Task details.
The answer should consist of each line from the data below that includes "showing".

[Records from a data source]
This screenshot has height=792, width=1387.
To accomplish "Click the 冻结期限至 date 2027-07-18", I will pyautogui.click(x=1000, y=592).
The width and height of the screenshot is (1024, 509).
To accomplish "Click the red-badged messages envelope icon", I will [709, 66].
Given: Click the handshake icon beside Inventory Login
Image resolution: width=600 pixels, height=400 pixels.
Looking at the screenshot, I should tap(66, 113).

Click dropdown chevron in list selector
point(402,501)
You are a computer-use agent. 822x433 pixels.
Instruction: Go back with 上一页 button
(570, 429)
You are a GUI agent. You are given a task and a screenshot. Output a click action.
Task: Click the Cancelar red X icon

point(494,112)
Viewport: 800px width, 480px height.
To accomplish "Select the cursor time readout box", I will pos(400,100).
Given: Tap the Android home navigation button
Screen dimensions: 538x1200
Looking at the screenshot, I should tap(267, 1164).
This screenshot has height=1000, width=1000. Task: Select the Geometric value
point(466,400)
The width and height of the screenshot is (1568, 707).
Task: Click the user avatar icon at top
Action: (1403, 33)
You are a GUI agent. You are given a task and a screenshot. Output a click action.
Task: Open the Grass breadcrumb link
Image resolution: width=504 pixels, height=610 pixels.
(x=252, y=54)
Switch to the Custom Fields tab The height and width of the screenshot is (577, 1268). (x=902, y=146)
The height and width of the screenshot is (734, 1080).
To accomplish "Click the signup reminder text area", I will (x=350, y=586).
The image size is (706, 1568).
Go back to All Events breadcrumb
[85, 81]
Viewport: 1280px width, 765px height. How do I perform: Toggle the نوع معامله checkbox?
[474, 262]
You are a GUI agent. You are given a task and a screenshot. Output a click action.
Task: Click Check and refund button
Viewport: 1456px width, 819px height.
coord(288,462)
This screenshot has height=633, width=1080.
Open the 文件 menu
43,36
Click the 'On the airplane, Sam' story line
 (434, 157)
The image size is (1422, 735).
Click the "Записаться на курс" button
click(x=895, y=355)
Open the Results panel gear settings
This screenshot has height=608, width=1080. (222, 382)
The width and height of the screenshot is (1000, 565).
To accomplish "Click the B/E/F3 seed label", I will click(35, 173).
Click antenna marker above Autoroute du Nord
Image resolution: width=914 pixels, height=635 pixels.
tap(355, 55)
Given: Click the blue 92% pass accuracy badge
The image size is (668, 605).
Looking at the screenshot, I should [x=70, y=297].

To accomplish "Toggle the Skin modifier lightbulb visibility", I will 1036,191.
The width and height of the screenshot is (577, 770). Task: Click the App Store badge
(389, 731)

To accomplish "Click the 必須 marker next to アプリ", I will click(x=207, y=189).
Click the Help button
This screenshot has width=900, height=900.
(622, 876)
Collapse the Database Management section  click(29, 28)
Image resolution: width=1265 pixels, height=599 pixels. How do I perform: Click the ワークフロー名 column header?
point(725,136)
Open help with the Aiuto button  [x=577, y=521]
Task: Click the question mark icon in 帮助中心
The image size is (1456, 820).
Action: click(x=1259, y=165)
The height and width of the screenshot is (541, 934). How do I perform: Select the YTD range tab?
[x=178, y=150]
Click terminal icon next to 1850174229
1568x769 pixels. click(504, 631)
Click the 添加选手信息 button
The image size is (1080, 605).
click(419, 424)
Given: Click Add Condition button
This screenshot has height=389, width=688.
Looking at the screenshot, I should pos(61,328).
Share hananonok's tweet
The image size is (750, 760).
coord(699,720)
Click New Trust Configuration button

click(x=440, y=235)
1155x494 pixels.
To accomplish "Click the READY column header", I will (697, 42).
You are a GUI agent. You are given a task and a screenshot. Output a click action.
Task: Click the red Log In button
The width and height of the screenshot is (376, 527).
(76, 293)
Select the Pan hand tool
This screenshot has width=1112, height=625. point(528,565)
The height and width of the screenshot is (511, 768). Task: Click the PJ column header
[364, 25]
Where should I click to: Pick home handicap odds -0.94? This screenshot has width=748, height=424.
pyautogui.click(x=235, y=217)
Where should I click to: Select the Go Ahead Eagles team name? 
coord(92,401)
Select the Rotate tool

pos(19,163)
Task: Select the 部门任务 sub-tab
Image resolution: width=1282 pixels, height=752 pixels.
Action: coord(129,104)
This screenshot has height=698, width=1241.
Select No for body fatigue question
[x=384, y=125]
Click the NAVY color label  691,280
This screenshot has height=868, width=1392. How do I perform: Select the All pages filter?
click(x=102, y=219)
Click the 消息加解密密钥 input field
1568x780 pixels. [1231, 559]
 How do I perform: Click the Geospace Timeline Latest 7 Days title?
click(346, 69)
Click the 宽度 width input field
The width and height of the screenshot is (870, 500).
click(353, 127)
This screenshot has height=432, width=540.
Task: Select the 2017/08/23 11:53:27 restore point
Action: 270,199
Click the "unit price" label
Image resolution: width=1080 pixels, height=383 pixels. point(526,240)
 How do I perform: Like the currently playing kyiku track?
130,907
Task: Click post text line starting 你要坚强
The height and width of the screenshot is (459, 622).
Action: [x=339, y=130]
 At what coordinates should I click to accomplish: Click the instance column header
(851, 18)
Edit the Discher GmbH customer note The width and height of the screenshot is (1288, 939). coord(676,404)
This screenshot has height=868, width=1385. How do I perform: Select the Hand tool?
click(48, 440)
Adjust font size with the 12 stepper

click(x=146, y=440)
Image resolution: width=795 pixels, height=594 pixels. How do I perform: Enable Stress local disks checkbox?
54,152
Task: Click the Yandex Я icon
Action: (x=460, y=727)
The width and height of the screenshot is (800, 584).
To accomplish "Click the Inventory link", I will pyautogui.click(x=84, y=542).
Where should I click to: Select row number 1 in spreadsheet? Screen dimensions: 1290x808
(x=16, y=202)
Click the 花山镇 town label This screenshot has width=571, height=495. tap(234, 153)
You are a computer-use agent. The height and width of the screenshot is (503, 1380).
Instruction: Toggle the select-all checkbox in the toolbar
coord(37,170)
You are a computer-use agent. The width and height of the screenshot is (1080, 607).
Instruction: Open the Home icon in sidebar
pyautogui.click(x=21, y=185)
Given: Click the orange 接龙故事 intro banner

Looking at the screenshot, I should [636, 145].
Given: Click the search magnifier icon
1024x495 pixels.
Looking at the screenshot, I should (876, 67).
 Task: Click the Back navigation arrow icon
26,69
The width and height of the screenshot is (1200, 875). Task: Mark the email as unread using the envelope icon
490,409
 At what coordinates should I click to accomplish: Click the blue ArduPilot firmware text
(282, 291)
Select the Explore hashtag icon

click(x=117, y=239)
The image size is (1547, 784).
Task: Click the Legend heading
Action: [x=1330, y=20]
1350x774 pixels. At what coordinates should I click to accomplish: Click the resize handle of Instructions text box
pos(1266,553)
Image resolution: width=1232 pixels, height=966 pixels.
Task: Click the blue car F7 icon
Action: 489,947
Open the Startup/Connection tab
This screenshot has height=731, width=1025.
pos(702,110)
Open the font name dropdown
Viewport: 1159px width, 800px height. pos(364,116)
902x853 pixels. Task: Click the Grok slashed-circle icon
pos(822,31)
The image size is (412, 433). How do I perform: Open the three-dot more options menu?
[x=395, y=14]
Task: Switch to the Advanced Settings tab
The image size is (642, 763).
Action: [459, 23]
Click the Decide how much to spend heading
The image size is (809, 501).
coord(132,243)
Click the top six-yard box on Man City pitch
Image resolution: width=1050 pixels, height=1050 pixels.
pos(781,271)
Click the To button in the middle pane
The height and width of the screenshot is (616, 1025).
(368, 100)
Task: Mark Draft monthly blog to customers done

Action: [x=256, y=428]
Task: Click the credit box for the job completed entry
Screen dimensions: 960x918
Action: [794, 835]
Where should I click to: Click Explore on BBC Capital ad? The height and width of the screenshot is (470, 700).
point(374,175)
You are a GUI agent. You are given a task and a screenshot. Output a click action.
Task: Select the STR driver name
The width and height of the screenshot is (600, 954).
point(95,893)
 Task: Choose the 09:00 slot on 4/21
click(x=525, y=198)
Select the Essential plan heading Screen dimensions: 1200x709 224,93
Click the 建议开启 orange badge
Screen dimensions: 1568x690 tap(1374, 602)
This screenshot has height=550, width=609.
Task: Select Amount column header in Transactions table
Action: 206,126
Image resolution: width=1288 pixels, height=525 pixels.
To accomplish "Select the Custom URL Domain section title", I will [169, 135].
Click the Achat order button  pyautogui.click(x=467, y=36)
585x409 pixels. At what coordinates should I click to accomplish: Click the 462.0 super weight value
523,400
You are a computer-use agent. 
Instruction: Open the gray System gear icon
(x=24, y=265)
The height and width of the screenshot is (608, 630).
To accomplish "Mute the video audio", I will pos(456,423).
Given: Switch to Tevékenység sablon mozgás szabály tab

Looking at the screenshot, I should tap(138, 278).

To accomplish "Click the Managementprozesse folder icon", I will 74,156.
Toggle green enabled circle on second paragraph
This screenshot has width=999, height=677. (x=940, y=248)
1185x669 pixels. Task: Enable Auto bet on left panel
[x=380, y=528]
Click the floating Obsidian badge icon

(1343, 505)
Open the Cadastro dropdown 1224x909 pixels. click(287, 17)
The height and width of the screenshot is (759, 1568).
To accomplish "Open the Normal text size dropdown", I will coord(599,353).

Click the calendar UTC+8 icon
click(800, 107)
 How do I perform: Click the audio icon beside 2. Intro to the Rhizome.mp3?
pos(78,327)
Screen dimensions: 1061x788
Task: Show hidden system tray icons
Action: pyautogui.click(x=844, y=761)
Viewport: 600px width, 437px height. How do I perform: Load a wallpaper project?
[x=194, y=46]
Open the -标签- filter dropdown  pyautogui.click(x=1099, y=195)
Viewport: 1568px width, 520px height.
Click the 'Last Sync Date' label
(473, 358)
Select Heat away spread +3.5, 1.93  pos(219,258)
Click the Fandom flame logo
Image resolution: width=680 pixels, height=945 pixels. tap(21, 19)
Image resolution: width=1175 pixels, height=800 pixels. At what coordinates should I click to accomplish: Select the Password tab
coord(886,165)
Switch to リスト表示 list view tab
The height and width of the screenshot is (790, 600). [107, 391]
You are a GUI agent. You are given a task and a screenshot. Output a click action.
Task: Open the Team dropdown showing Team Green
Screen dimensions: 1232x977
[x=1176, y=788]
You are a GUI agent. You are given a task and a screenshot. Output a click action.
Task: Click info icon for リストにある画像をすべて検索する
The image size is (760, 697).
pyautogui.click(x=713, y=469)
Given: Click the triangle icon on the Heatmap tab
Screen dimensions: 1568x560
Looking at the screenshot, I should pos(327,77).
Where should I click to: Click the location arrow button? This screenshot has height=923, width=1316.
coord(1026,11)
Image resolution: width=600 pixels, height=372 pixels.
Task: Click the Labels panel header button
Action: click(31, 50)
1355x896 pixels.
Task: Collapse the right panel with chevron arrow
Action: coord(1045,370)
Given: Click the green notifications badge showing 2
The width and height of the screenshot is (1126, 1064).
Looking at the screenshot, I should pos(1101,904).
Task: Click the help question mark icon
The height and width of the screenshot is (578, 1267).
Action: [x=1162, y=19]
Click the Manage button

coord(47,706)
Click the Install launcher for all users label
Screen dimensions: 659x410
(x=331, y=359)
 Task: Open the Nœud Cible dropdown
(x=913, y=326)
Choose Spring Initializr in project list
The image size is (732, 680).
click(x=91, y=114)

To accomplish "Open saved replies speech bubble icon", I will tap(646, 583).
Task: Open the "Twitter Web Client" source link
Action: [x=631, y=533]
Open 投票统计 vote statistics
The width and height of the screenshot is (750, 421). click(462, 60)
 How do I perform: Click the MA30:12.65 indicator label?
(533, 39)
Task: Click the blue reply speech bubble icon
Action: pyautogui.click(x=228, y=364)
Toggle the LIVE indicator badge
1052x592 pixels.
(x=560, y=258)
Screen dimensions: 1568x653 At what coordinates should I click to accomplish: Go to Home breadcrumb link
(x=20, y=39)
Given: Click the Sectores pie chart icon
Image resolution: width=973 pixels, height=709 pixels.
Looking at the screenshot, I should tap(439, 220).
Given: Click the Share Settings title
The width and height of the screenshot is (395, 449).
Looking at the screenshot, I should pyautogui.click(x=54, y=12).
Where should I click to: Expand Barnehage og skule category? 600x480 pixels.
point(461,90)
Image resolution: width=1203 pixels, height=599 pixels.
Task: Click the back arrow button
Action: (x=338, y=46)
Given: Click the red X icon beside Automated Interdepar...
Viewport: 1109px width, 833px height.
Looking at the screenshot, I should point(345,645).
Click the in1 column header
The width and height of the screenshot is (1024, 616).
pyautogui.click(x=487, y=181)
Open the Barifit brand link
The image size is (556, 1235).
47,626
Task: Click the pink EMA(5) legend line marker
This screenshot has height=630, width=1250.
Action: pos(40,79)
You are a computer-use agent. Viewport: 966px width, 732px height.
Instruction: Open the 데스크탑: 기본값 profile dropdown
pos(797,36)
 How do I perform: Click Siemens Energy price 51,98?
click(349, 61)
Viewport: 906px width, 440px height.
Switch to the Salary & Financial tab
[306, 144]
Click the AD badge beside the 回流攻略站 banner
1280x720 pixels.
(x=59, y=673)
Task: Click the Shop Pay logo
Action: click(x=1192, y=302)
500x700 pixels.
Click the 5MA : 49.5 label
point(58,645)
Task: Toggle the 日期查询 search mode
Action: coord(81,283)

Result below.
Task: Open the Team dropdown showing Team Green
Given: Click the green notifications badge showing 2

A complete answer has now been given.